## EXERCISE OBJECTIVE
An exact reproduction of all the data is needed, with no images in it.
---------- RECORDED INFORMATION ----------
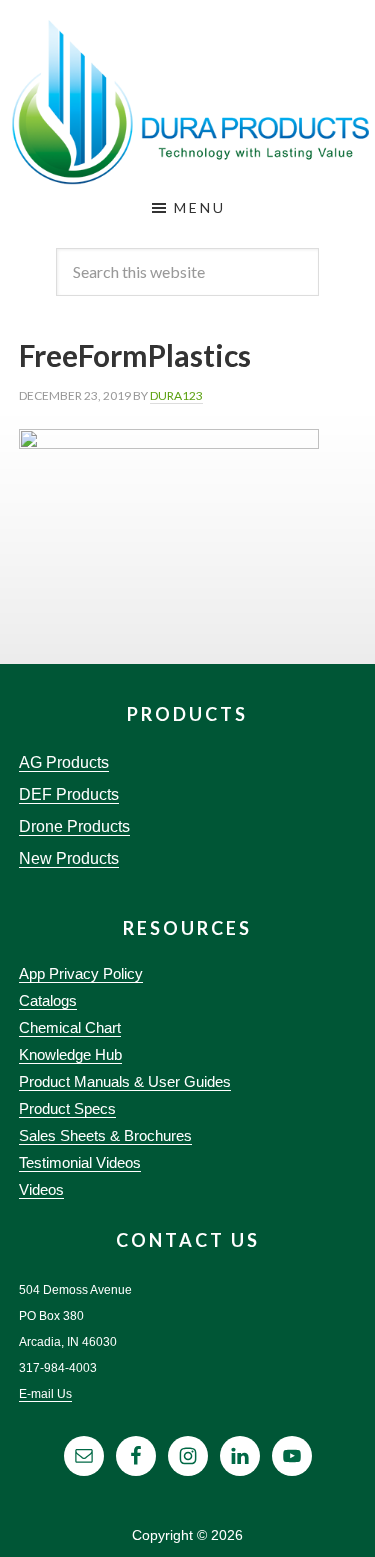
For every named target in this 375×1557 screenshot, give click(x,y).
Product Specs (67, 1108)
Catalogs (48, 1000)
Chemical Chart (70, 1027)
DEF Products (69, 794)
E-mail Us (45, 1394)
----------
## EXERCISE RESPONSE
For every named target in this 375×1557 screenshot, give click(x,y).
Product Specs (67, 1108)
Catalogs (48, 1000)
Chemical Chart (70, 1027)
DEF Products (69, 794)
E-mail Us (45, 1394)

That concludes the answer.